The ceiling (or the vector?) of integration evolution varies as well - in large part due to the fact that the political and institutional experience of the two groupings remain different. The national consolidation of the European countries had been achieved by the mid-XXth century. In Asia this process just set in then. Their political-affective experience differs too. Following the two World Wars, the Western Europe became ‘blasé’ about their sovereignty, having realized its limits and its economic inadequacy. Asia still stands at the stage of cherishing sovereignty. Their social-institutional traditions do not coincide either. In Europe – the maturity of political culture, political co-operation of societal groups, formalized channels of detecting and articulating mass interests. In Asia – the prevalence of vertical links and lack of interests differentiation[13].

Against this background the East Asian countries’ commitment to integration is highly indicative, although the meaning of integration slightly differs in the Asian conditions. In their specific conditions economic integration is a tool of reinforcing political independence, accelerating economic and cultural development, survival in the circumstances of global competition through building collective defence mechanisms, including on the basis of joint protectionism. True, these goals are typical of all regional versions of integration, including the West European one.

2

The notion of integration is in a way linked to the idea of homogeneity, even though the nature of this link in the EU and East Asia has yet to be clarified. One can assume that political homogeneity is a key prerequisite of a successful integration. A different hypothesis can be advanced however: the emergence of political homogeneity is not the starting point of integration, but, rather, one of its possible (not necessarily principal) consequences.

Many scholars note that integration of politically similar nations goes on faster and acquires a more steady character as opposed to the countries with differing political regimes. This assumption works equally well with respect to Western Europe and East Asia. All, at any rate original, participants of the European integration belong to the global democratic core. The homogeneity is definitely there.

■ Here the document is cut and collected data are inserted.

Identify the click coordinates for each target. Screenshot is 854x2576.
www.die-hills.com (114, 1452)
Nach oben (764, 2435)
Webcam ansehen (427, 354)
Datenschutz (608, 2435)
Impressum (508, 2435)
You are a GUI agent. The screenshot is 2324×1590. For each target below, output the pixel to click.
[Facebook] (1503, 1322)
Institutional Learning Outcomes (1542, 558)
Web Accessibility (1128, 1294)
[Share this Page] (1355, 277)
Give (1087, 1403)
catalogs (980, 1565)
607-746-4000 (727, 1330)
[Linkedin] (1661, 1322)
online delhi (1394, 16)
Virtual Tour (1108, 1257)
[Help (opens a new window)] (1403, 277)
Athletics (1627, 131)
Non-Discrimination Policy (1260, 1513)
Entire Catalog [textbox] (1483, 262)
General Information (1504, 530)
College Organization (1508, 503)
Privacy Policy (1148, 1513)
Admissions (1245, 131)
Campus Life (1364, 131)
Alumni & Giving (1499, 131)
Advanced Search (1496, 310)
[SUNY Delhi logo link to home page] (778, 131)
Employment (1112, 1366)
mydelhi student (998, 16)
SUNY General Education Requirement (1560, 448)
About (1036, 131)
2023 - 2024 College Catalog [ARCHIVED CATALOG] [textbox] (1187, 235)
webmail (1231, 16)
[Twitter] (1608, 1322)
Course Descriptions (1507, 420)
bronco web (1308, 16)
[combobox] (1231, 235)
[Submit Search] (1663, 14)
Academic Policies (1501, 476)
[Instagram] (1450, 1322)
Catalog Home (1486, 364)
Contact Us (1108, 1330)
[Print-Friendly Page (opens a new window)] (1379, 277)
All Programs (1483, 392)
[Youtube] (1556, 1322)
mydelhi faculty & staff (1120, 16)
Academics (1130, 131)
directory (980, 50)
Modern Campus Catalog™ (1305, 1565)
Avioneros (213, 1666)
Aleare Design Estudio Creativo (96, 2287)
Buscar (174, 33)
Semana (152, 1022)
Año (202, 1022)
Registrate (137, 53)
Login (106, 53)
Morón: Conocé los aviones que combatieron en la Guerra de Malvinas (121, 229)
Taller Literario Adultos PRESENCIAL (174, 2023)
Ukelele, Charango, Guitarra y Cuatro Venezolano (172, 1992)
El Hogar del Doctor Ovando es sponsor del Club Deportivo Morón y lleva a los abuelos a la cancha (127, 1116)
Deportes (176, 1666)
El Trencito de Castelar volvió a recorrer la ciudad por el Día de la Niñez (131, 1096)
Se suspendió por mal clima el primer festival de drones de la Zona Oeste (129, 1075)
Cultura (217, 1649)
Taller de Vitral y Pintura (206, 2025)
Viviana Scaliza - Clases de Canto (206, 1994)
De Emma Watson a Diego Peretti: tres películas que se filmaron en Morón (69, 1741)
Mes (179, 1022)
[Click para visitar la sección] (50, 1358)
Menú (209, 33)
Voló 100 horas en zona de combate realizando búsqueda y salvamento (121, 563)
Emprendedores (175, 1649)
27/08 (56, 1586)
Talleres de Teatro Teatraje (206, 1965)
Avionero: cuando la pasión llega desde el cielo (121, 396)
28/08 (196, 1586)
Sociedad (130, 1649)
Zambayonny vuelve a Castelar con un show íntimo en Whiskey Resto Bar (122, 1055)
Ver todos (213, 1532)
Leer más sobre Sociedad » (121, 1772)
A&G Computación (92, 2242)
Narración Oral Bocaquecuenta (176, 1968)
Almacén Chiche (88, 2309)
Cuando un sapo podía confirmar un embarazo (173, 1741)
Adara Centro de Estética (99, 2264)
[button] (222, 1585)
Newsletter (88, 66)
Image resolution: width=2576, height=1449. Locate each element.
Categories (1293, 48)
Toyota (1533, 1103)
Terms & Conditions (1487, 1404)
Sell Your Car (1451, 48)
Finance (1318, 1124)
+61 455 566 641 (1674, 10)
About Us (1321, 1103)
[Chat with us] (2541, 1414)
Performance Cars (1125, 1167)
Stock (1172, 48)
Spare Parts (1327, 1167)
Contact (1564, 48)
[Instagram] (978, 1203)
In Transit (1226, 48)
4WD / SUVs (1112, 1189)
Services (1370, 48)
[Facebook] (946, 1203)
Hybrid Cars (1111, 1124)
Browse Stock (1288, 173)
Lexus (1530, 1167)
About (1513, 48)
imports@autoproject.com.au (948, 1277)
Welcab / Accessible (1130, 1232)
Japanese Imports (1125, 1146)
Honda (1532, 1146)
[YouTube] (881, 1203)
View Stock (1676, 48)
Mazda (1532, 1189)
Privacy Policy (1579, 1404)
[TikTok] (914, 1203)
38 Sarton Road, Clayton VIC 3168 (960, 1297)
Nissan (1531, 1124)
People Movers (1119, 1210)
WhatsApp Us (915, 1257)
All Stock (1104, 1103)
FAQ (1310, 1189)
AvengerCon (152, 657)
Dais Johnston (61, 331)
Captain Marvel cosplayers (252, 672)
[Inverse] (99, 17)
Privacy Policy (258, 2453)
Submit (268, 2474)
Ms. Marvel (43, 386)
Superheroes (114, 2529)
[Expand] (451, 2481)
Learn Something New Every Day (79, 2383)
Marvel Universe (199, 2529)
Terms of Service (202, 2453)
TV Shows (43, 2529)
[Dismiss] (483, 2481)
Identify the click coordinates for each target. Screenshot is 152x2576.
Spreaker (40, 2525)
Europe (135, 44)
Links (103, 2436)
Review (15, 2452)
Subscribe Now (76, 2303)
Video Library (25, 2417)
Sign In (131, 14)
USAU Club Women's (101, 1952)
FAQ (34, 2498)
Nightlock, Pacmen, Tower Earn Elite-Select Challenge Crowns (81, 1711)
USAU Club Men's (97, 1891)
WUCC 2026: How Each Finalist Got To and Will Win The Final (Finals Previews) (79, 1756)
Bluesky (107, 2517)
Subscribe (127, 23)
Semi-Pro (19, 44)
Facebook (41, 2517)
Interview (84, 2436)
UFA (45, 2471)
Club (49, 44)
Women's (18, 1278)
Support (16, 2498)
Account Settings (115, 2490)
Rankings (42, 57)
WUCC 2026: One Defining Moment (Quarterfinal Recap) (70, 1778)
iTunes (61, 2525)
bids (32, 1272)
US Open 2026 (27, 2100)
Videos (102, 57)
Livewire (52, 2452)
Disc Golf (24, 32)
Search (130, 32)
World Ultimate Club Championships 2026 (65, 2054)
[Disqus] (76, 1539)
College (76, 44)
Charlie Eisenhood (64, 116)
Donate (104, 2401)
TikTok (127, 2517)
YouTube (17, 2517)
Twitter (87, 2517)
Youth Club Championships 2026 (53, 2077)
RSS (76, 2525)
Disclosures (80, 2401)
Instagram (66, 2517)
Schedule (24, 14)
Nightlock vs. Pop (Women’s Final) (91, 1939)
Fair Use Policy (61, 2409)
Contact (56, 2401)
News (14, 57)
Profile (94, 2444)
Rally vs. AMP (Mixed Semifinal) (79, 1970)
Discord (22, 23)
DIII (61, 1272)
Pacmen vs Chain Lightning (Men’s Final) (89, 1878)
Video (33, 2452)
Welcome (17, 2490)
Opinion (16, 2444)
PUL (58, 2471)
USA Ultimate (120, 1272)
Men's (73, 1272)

But it can also be found in East Asia. Political systems of the region’s integrating countries do not appear less homogenious than the EU member states, though at all events undoubtedly less democratic. At the time ASEAN was created the majority of the regional states were defined by a mild authoritarianism (in the terminology of a Russian academician N.A. Simonia – “authoritarian parliamentarianism”). By the late 1980s it began to convert into an “illiberal democracy”[14]. Almost all original ASEAN member states continue developing along the lines of this hybrid regime. Some researches qualify South Korea and Taiwan as illiberal democracies as well. One can’t rule out that the People’s Republic of China and Vietnam may also drift towards a variety of this regime.